Enhancing the spatial resolution of satellite-derived land surface temperature mapping for urban areas
Feng, Xiao and Foody, Giles and Aplin, Paul and Gosling, Simon (2015) Enhancing the spatial resolution of satellite-derived land surface temperature mapping for urban areas. Sustainable Cities and Society, 19 . pp. 341-348. ISSN 2210-6707
Land surface temperature (LST) is an important environmental variable for urban studies such as those focused on the urban heat island (UHI). Though satellite-derived LST could be a useful complement to traditional LST data sources, the spatial resolution of the thermal sensors limits the utility of remotely sensed thermal data. Here, a thermal sharpening technique is proposed which could enhance the spatial resolution of satellite-derived LST based on super-resolution mapping (SRM) and super-resolution reconstruction (SRR). This method overcomes the limitation of traditional thermal image sharpeners that require fine spatial resolution images for resolution enhancement.
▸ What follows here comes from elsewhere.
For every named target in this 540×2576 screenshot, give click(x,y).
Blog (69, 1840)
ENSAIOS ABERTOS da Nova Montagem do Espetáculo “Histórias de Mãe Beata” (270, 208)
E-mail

Furthermore, environmental studies such as UHI modelling typically use statistical methods which require the input variables to be independent, which means the input LST and other indices should be uncorrelated. The proposed Super-Resolution Thermal Sharpener (SRTS) does not rely on any surface index, ensuring the independence of the derived LST to be as independent as possible from the other variables that UHI modelling often requires. To validate the SRTS, its performance is compared against that of four popular thermal sharpeners: the thermal sharpening algorithm (TsHARP), adjusted stratified stepwise regression method (Stepwise), pixel block intensity modulation (PBIM), and emissivity modulation (EM). The privilege of using the combination of SRR and SRM was also verified by comparing the accuracy of SRTS with sharpening process only based on SRM or SRR. The results show that the SRTS can enhance the spatial resolution of LST with a magnitude of accuracy that is equal or even superior to other thermal sharpeners, even without requiring fine spatial resolution input. This shows the potential of SRTS for application in conditions where only limited meteorological data sources are available yet where fine spatial resolution LST is desirable.